Additional data collected when brands/advertisers use channel management and creator-matching services:
- Name, email address, phone numbers, Google sensitive data (YouTube channel and video performance data and revenue data), TikTok account and content data, and Meta account and content data.
- You can disconnect linked channels and request deletion of this data at any time: from the MY tab → platform management, by contacting the privacy officer (Section 12), or via the request form at tally.so/r/nWNd9P.
Data generated while using the services: service-usage records, access logs, records of misuse, mobile-device information (model, OS version, device identifier, advertising ID), payment records, country of access, language settings, IP address, and cookies.
Collection methods: information you enter directly with consent; Google/YouTube/TikTok/Meta API connections you authorize; information entered when purchasing content or goods; information lawfully provided by partner companies; and device/usage data generated automatically on web and mobile.

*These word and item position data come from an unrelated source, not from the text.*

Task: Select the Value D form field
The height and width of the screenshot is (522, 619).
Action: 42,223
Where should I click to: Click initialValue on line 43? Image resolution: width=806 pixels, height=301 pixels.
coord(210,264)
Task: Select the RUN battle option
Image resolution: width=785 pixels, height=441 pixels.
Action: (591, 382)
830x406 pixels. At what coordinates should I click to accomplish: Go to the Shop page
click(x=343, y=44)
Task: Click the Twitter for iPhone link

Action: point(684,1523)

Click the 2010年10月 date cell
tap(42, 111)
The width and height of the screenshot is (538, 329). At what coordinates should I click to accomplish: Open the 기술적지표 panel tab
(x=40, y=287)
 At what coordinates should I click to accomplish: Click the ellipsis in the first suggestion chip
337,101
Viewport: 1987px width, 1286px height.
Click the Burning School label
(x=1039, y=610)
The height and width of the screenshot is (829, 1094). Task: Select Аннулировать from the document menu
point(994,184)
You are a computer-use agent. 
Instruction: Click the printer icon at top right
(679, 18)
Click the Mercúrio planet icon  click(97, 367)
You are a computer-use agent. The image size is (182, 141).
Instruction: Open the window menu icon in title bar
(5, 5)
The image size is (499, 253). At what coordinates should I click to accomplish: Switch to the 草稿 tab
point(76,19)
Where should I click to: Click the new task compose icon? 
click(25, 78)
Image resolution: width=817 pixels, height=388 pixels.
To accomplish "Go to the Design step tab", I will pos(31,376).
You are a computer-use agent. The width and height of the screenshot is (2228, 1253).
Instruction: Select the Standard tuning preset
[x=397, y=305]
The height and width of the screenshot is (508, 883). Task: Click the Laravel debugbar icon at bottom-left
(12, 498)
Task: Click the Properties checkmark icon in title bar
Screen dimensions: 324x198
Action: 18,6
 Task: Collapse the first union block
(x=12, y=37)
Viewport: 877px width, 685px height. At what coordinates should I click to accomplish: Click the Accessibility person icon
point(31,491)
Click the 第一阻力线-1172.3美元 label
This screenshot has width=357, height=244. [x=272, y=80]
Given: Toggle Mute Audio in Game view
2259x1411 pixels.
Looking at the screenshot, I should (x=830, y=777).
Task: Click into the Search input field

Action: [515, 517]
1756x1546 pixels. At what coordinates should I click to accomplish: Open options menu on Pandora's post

2. Why we use personal data
- Member management — confirming sign-up intent, age and identity verification, user identification, withdrawal handling.
- User protection and service operation — preventing fraud and unauthorized use, restricting misuse, record-keeping for dispute resolution, handling complaints, delivering notices such as policy changes.
- Using additionally collected data only for the purpose it was collected for.
- Marketing — surveys, event information, participation opportunities and promotional communications.
- Service development — building and improving features, analyzing usage records and access frequency, statistics and personalized services.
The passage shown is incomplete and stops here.